Cyber Incident Victim: eNom

On May 21, 2015, domain registrar eNom notified customers of a DNS hijacking attack targeting four domains under its management. Attackers altered DNS settings to redirect web traffic from legitimate domains to unauthorized destinations, potentially exposing visitors to malicious content or credential harvesting. CEO Taryn Naidu characterized the incident as a sophisticated attack but emphasized no evidence indicated compromise of customer accounts, stolen domains, or access to sensitive information. The DNS configuration changes affected name server IP address mappings, which translate domain names to their corresponding web server locations. eNom detected the hijacking quickly, mitigating the situation within a short timeframe to limit unauthorized traffic redirection. Federal law enforcement agencies were engaged within hours of discovery, though specific dates of the attack and affected domains were not publicly disclosed. The company's notification letter emphasized transparency regarding the breach while asserting that operational impacts were contained to temporary DNS manipulation.
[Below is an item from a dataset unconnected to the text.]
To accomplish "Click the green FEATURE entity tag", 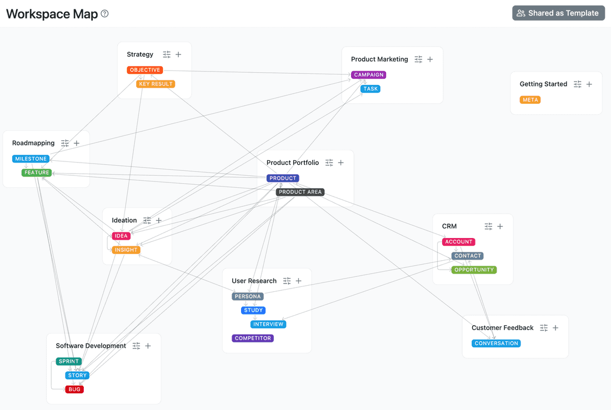I will point(37,173).
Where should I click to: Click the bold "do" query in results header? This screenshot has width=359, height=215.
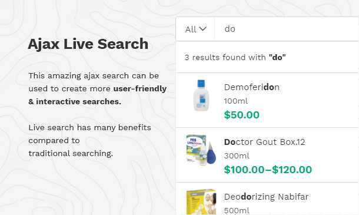[x=277, y=57]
Investigations confirmed the attackers exclusively manipulated DNS records without penetrating eNom’s account systems or exfiltrating customer data. The St. Louis Federal Reserve had separately reported a DNS hijacking incident on April 25, 2015, involving unauthorized name server modifications through an unnamed DNS vendor later identified as eNom. This temporal proximity and registrar relationship suggested a potential connection between the events, though eNom’s breach notification did not explicitly confirm this linkage. No additional domains beyond the initial four were confirmed as compromised, and normal DNS resolution services were restored following mitigation. The incident highlighted risks associated with DNS infrastructure vulnerabilities but resulted in no verified data loss or persistent system compromise for eNom or its clients.